Unlike jungle stress, modern stresses often act on us 24/7. They never go away. Over time, insulin resistance builds up and causes illnesses including Type 2 diabetes.

How much stress do you have?
Since stress is a response to a threat, the more threat you feel the more stress you will have. But it’s only a threat if you don’t think you can handle it.

Stress occurs when you perceive threats greater than your power to control them. So the less power you have, or think you have, the more stress you will have.

You can evaluate your own stress with this mathematical formula.

STRESS = (perceived) THREAT / (perceived) CONTROL

This formula shows four ways to reduce stress. We can reduce the threat we are under. If it’s hard to pay the mortgage, maybe we can take in a family member or rent a room. We can reduce our perception of threat. For example, if your spouse yells at you, it’s not the end of the world. You are still a good person. Your life and marriage will continue.

We can also reduce stress by increasing our control or sense of control. If fear of complications keeps you awake nights, learning from Web sites like ours will give you more tools to control your diabetes. You may also feel more confident (perceive more control). All of this reduces stress.

Less power = more stress. So people with less money, less education, a minority skin color, or a disapproved (heavy) body type have more stress. That is why you see more illness, more narcotic use, smoking, and violence among poor people. They are reacting to or self-medicating their stress.

But you can lose power in other ways than being poor. People with less social support, less self-confidence, or lower self-esteem will sense less power and have more stress.

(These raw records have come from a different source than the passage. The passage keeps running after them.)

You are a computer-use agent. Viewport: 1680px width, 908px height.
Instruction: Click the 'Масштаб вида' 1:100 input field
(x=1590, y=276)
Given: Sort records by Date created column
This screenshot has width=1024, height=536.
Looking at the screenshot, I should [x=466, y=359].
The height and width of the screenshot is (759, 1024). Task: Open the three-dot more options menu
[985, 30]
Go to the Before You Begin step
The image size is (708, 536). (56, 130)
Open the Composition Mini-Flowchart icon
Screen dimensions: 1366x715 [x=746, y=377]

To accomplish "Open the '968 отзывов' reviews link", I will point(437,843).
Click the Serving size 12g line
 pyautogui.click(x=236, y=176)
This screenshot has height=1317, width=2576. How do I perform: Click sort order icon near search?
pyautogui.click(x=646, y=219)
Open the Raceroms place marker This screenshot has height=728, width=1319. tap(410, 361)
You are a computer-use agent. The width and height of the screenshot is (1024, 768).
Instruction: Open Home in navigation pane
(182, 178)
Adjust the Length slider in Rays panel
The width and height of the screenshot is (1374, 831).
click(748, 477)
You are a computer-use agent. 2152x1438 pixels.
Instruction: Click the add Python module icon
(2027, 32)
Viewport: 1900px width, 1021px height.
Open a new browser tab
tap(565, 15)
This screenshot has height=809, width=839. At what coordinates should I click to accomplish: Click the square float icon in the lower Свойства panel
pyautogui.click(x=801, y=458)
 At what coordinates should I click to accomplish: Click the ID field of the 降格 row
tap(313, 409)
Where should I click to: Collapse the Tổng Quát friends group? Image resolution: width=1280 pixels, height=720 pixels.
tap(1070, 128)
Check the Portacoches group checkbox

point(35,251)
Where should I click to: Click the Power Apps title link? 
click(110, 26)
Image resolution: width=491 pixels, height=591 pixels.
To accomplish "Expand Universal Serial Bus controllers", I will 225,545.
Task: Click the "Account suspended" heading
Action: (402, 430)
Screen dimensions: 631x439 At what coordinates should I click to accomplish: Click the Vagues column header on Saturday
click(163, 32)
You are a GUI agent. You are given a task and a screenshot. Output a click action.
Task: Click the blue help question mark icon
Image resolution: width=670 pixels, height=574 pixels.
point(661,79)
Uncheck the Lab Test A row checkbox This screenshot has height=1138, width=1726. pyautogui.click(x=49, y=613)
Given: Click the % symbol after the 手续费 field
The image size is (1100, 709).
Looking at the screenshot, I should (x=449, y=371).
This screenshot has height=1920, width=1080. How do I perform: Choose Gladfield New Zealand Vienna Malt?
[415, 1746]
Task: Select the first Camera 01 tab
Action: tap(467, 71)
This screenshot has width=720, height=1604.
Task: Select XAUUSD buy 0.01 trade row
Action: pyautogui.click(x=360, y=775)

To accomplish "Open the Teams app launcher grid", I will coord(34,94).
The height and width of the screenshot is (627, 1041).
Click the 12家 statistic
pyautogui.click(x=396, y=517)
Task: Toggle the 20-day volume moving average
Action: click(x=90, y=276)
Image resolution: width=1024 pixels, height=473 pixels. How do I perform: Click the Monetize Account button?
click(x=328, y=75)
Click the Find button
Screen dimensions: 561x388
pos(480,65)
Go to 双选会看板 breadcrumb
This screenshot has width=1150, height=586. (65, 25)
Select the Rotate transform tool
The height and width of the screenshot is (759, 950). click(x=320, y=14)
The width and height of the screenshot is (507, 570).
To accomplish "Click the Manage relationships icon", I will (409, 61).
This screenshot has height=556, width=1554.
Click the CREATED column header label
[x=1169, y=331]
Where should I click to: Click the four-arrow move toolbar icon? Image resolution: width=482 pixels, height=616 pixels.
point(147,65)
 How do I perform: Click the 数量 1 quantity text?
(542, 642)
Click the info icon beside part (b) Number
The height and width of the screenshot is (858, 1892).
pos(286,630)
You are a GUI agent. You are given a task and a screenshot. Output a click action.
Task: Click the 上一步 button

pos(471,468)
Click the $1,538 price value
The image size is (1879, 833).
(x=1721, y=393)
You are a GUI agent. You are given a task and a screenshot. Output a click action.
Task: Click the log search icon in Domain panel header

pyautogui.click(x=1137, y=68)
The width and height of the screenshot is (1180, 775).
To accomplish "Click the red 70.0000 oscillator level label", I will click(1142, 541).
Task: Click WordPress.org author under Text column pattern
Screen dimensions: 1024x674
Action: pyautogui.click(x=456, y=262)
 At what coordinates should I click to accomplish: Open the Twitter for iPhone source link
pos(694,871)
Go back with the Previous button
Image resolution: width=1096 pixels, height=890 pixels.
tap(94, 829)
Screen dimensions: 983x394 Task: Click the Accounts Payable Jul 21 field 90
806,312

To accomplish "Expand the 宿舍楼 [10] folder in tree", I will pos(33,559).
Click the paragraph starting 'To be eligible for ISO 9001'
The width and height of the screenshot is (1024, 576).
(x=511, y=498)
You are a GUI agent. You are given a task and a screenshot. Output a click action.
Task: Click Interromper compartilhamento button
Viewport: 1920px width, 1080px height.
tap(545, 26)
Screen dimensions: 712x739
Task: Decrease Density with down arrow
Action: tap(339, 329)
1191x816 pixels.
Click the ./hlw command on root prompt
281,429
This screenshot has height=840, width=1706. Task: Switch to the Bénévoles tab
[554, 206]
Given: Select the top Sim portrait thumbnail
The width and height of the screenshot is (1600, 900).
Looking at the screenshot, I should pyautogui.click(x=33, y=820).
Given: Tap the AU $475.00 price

The life long struggle with heroin addiction of actor Philip Seymour Hoffman may be a good example. According to addiction specialist Dr. Gabor Maté, addicts say heroin makes you feel “safe” and “loved” like a mother’s embrace. People who feel scared, lost, or unloved will be pulled towards this kind of drug.

Get your control up
You may feel you face way too many threats. I often do. But we can do something about them. We can take small steps to build our sense of control. We can get together with other people for mutual support. We can try to change environments that threaten us, or move away from them. We can exercise when we’re stressed, like animals do.

I find myself relying more on spiritual approaches. Feeling connected to other living things and to the world, feeling like any threat, even death, is not that terrible. There’s a bigger picture in which everything is all right.

I wish you all a reduced sense of threat and increased sense of control in the coming months. Your body will appreciate the results.